= WHAT THIS TASK INVOLVES =
Could you print every record below exactly as it appears?

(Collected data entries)

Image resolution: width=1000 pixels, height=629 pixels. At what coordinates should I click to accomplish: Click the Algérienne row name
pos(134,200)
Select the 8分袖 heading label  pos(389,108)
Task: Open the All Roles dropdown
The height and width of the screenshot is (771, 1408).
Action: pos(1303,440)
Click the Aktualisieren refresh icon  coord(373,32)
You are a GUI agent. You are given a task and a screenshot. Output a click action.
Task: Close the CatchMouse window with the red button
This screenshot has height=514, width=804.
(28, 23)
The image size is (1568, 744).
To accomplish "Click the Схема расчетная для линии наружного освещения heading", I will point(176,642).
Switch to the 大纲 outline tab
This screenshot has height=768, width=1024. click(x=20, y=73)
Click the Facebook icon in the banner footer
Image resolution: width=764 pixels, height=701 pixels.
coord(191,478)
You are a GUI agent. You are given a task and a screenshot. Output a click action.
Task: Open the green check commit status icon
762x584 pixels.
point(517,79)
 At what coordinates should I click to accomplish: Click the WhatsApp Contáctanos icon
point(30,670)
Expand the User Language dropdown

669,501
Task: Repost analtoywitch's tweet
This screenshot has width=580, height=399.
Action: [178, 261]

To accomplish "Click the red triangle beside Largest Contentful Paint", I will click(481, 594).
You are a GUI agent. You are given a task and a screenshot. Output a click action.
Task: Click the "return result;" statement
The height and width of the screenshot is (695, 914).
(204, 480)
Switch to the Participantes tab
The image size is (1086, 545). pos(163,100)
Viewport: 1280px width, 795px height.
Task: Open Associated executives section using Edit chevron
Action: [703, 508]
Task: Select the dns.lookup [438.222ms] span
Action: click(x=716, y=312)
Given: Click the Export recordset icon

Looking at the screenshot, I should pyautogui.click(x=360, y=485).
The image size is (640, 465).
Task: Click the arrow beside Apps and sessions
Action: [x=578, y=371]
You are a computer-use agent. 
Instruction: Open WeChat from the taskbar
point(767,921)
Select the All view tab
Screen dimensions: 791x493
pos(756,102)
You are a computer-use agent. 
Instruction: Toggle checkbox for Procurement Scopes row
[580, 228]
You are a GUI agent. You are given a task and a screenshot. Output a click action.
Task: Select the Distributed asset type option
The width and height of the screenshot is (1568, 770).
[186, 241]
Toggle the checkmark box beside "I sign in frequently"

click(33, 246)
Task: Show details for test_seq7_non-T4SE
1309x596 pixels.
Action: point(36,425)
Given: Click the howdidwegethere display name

= RESPONSE TO THE TASK =
Image resolution: width=1000 pixels, height=629 pixels. At what coordinates should I click to accomplish: Click the Algérienne row name
pos(134,200)
Select the 8分袖 heading label  pos(389,108)
Task: Open the All Roles dropdown
The height and width of the screenshot is (771, 1408).
Action: pos(1303,440)
Click the Aktualisieren refresh icon  coord(373,32)
You are a GUI agent. You are given a task and a screenshot. Output a click action.
Task: Close the CatchMouse window with the red button
This screenshot has height=514, width=804.
(28, 23)
The image size is (1568, 744).
To accomplish "Click the Схема расчетная для линии наружного освещения heading", I will point(176,642).
Switch to the 大纲 outline tab
This screenshot has height=768, width=1024. click(x=20, y=73)
Click the Facebook icon in the banner footer
Image resolution: width=764 pixels, height=701 pixels.
coord(191,478)
You are a GUI agent. You are given a task and a screenshot. Output a click action.
Task: Open the green check commit status icon
762x584 pixels.
point(517,79)
 At what coordinates should I click to accomplish: Click the WhatsApp Contáctanos icon
point(30,670)
Expand the User Language dropdown

669,501
Task: Repost analtoywitch's tweet
This screenshot has width=580, height=399.
Action: [178, 261]

To accomplish "Click the red triangle beside Largest Contentful Paint", I will click(481, 594).
You are a GUI agent. You are given a task and a screenshot. Output a click action.
Task: Click the "return result;" statement
The height and width of the screenshot is (695, 914).
(204, 480)
Switch to the Participantes tab
The image size is (1086, 545). pos(163,100)
Viewport: 1280px width, 795px height.
Task: Open Associated executives section using Edit chevron
Action: [703, 508]
Task: Select the dns.lookup [438.222ms] span
Action: click(x=716, y=312)
Given: Click the Export recordset icon

Looking at the screenshot, I should pyautogui.click(x=360, y=485).
The image size is (640, 465).
Task: Click the arrow beside Apps and sessions
Action: [x=578, y=371]
You are a computer-use agent. 
Instruction: Open WeChat from the taskbar
point(767,921)
Select the All view tab
Screen dimensions: 791x493
pos(756,102)
You are a computer-use agent. 
Instruction: Toggle checkbox for Procurement Scopes row
[580, 228]
You are a GUI agent. You are given a task and a screenshot. Output a click action.
Task: Select the Distributed asset type option
The width and height of the screenshot is (1568, 770).
[186, 241]
Toggle the checkmark box beside "I sign in frequently"

click(33, 246)
Task: Show details for test_seq7_non-T4SE
1309x596 pixels.
Action: point(36,425)
Given: Click the howdidwegethere display name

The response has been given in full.